● Tasks to perform
(1) In the Polars vs Pandas problem, how long does the Polars rewrite of the ETL job take to finish?
(2) Please set down the part of the Polars vs Pandas problem that opens with the words containing "Polars vs Pandas" and closes with "it gets wrong.".

Problem #88 Easy SQL & Querying

Polars vs Pandas for ETL

PolarsPandasArrowETL

Scenario: A Pandas ETL job that processes a 20 GB Parquet file runs out of memory on a 64 GB box and falls back to processing in chunks, taking 90 minutes. A teammate rewrites the same job in Polars and it finishes in 6 minutes using 30 GB of memory. They ask whether the team should standardise on Polars. You explain when that is right and when Pandas still wins.

In the interview, the question is:

Pandas or Polars: what is the actual difference, and how do you pick for an ETL pipeline?

Your Task:

Explain Pandas in one paragraph: what it gets right, what it gets wrong.
Explain Polars in one paragraph: what is different.
Compare on memory, speed, API surface, and ecosystem.
Walk through a realistic ETL: read Parquet, join, group, write.

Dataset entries
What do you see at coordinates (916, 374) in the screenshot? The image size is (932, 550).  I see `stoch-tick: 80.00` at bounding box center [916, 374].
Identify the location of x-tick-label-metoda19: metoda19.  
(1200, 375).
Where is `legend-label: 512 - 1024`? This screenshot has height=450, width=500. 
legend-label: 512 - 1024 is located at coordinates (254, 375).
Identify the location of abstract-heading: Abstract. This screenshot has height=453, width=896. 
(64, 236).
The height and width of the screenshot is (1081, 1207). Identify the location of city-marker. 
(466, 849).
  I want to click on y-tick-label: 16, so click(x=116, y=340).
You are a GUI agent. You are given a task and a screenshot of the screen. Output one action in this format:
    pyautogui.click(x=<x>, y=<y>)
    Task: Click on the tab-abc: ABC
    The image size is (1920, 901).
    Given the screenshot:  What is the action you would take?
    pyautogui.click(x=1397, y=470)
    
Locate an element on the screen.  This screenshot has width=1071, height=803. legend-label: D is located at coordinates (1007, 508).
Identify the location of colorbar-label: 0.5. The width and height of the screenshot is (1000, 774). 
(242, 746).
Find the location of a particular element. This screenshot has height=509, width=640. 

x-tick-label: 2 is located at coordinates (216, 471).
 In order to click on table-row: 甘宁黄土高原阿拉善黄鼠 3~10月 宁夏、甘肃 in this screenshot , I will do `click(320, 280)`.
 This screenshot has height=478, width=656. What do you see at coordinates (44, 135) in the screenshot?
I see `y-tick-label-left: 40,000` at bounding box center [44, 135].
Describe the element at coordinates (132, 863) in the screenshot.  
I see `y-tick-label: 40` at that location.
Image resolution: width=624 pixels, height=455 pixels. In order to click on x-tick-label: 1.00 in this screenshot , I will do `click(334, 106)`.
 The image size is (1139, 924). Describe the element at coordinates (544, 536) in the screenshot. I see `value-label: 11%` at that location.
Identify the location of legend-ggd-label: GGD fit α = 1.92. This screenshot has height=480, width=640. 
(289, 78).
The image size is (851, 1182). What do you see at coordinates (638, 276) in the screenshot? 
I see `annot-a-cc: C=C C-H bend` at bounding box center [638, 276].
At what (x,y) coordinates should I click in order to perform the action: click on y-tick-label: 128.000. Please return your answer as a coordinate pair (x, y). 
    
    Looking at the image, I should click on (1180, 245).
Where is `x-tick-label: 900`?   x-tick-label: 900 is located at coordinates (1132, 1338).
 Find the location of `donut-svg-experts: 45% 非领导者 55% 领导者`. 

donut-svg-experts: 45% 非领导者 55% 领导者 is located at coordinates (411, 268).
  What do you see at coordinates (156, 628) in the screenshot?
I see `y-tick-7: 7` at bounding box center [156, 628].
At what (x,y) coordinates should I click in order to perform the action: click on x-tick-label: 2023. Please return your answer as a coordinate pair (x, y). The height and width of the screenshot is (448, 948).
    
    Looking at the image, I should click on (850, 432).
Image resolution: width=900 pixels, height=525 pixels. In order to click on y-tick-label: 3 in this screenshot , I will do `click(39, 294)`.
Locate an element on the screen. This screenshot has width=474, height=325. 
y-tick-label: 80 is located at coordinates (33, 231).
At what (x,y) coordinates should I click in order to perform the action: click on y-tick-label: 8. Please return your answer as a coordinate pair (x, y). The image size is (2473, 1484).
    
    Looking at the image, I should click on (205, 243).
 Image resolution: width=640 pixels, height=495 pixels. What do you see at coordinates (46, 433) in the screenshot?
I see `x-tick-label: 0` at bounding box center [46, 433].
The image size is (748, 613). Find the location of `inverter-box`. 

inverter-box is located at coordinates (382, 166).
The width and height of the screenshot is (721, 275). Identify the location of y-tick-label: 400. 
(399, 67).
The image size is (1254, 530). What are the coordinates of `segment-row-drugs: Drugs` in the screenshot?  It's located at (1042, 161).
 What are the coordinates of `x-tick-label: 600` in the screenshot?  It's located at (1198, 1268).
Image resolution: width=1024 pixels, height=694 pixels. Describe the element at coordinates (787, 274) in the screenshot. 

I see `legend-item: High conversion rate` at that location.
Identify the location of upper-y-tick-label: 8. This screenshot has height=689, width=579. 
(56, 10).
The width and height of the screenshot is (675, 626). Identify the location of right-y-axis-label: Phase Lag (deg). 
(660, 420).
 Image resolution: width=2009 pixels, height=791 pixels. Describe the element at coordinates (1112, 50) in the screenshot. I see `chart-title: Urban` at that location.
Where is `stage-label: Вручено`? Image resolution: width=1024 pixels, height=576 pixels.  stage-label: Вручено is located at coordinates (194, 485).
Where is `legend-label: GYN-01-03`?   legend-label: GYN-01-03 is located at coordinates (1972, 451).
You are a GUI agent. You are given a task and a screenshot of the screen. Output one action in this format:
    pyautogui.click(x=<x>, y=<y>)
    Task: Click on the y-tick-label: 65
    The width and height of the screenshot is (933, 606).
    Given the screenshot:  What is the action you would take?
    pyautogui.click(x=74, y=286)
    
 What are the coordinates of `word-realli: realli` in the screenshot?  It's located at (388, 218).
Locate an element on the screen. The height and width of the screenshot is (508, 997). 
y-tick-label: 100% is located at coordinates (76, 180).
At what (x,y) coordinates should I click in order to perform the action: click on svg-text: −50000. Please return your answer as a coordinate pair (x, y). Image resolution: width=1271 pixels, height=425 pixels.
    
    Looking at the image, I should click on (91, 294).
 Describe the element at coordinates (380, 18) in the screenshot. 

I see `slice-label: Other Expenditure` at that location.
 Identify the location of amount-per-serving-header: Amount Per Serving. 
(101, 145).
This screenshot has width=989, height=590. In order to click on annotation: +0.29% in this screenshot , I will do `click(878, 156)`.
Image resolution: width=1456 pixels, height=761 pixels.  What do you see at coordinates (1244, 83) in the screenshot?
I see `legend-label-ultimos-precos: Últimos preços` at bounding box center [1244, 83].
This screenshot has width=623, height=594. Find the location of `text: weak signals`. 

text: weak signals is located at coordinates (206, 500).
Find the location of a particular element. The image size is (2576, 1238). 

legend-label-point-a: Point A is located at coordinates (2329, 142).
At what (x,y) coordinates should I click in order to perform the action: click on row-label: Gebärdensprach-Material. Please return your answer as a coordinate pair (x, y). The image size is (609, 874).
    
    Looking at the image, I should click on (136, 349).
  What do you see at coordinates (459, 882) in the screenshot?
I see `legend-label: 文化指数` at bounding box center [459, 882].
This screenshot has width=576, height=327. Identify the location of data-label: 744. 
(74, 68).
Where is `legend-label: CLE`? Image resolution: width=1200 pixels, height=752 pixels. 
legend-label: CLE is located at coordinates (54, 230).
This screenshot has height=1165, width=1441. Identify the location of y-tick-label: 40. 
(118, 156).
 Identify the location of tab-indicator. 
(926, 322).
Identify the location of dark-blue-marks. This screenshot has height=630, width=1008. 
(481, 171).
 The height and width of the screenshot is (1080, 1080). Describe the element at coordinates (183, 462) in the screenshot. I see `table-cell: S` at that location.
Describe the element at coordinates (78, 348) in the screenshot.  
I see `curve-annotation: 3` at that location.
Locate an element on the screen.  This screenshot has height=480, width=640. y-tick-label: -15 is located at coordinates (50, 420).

● Task-by-task solutions
(1) 6 minutes.

(2)
Polars vs Pandas for ETL

PolarsPandasArrowETL

Scenario: A Pandas ETL job that processes a 20 GB Parquet file runs out of memory on a 64 GB box and falls back to processing in chunks, taking 90 minutes. A teammate rewrites the same job in Polars and it finishes in 6 minutes using 30 GB of memory. They ask whether the team should standardise on Polars. You explain when that is right and when Pandas still wins.

In the interview, the question is:

Pandas or Polars: what is the actual difference, and how do you pick for an ETL pipeline?

Your Task:

Explain Pandas in one paragraph: what it gets right, what it gets wrong.